Golf courses tend to be longer today than they were in the 1970s, Hills added. "Personally, I don't feel we need longer courses, but that's what developers are requesting. The longer distance does not help the average player."

Another major change over the past 40 years is the conversion from traditional bermudagrass as the primary turf to seashore paspalum. Once established, paspalum not only thrives on the salt-laden effluent irrigation water most new Florida projects are required to use, it also stays green all winter while bermudagrass goes dormant and off-color. This was the choice at Treviso Bay.

The par-72, 7,367-yard layout at Treviso Bay - designed in cooperation with PGA Tour player consultant Hal Sutton - has a pleasing rhythm to its 18 holes, the architect said. It has four lengthy par-4s of 465 yards or longer from the tips. Two of the par-4s measure about 420 yards and the other four sit between those extremes. One of the par-5s reaches more than 600 yards. The site, vegetation and water dictate course's look and the layout of its holes.

Water comes into play near the greens on half the holes at Treviso Bay, most of which lies atop a former tomato farm. But along the south side of the property is an untouched preserve that will forever remain in its natural state.

Hills indicated he enjoyed his relationship with VK Development principals Dr. Vincent Kuttemperoor, along with his sons Sanjay and Ajay. Vincent - a former professor of mathematics, physics and nuclear engineering - long ago turned his hand to real estate, developing numerous residential subdivisions and commercial properties in the Milwaukee suburb of Brookfield, Wis.

The family's first residential golf community here in Florida impressed Champions Tour player and Bonita Springs resident Peter Jacobsen, a winner of the U.S. Senior Open and Senior Players Championship. "I was blown away by how fun a golf course it is," he enthused.

The PGA Tour's Leslie Clayton agreed: "Congratulations are in order to the whole team, because the course really provided an intriguing test for the players . . . Bob Goalby goes 73-83-63, and Saturday was the calm day."

The Kuttemperoor family was understandably thrilled the Champions Tour chose its facility to stage an event so soon after opening. "Being selected as the site for a Champions Tour event scheduled just two months after the opening speaks to the quality and attention to detail that went into the design and construction of the course," Sanjay said.
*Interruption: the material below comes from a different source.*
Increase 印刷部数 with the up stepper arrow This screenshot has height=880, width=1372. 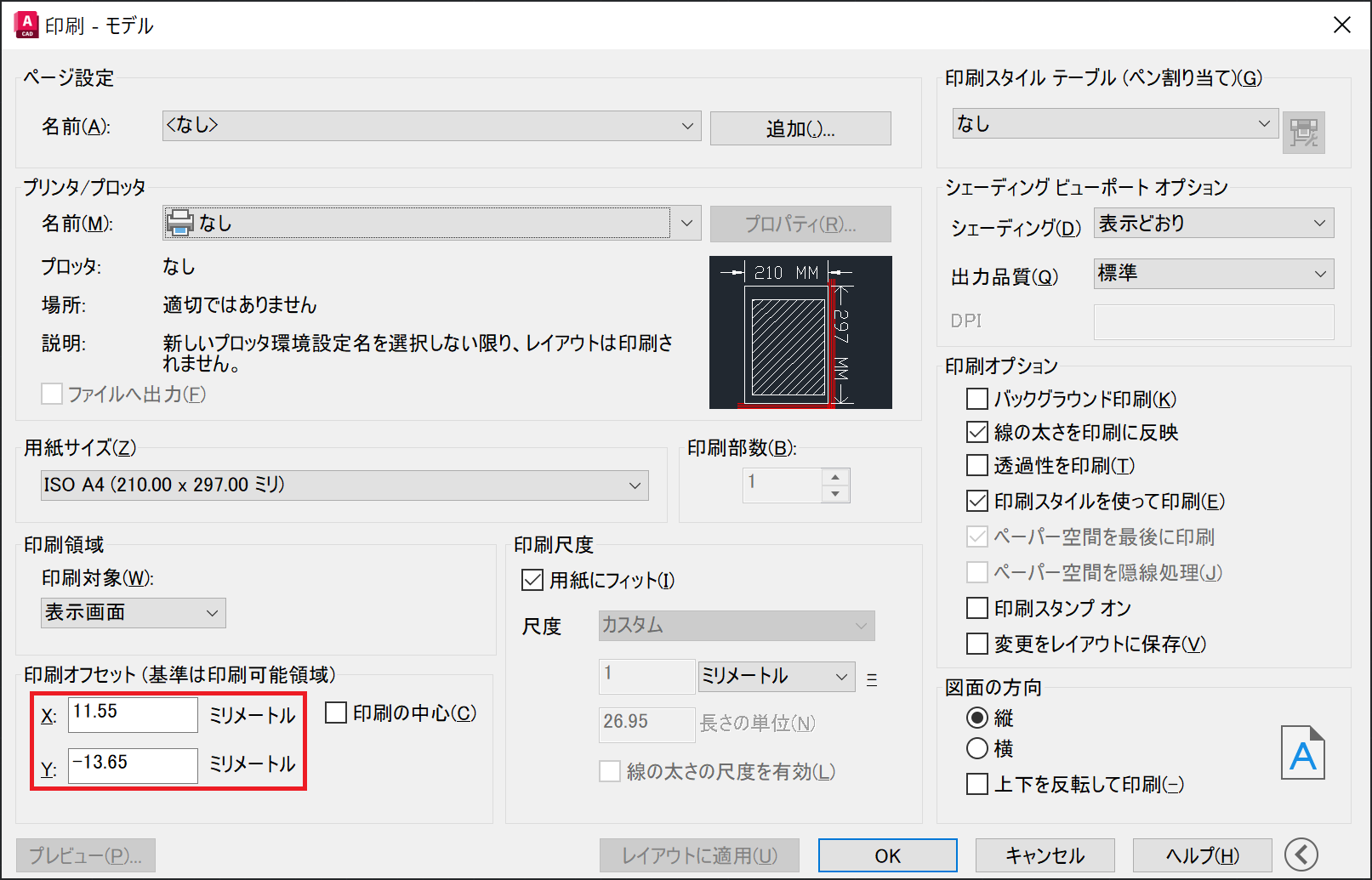click(x=836, y=477)
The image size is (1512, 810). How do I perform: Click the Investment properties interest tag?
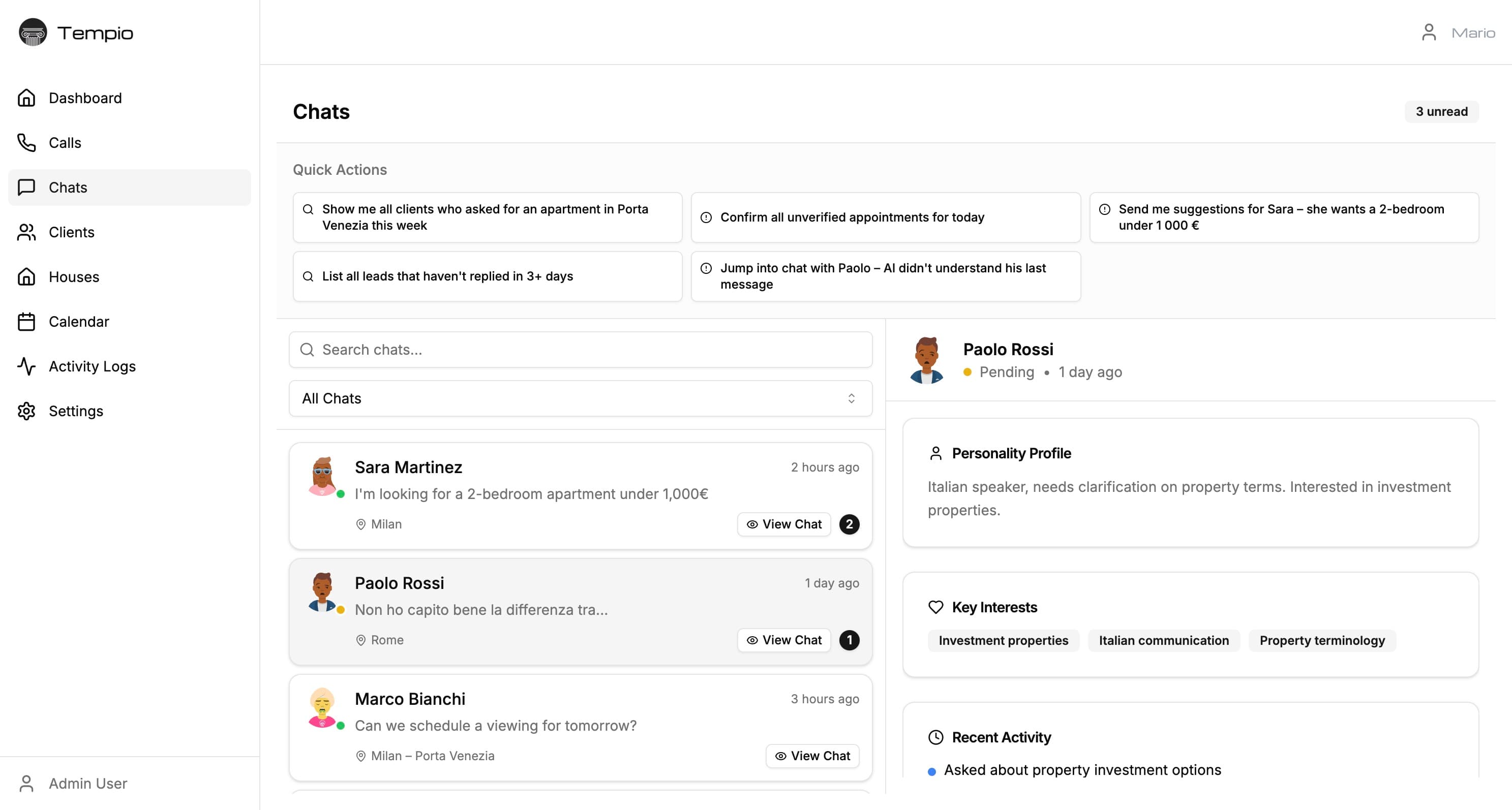(x=1003, y=640)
The facility's impact on Southwest Florida will be considerable. Located on 1,050 acres just 10 minutes from downtown Naples' renowned 5th Avenue, VK's vision of Treviso Bay focuses on creating a premier golf resort lifestyle community appealing to both Baby Boomers and empty nesters.

Membership at TPC Treviso Bay is exclusive to residents of the Treviso Bay community. All members receive access to the national portfolio of clubs within the TPC Network, such as TPC Sawgrass, TPC Las Vegas, and the AHSF-designed TPC at Eagle Trace on Florida's East Coast. Accommodations are provided through the TPC Passport program, a private concierge available to reserve starting times at all TPC Network clubs and create vacation packages to some of the premier golf destinations in the world.

With a total of 70,000 square feet, the clubhouse is scheduled to open in fall 2010. The Treviso Bay community will feature the European-style Buona Vita Club & Spa, a 35,000-square-foot facility offering everything from the latest in world-class spa treatments and gourmet dining, to a tai chi lawn, yoga platform, lagoon-style pools and gardens designed to soothe the senses.

Hills has seen more than his share of Naples-area projects up close, and he likes what he sees at the TPC of Treviso Bay: "The developers are doing it right."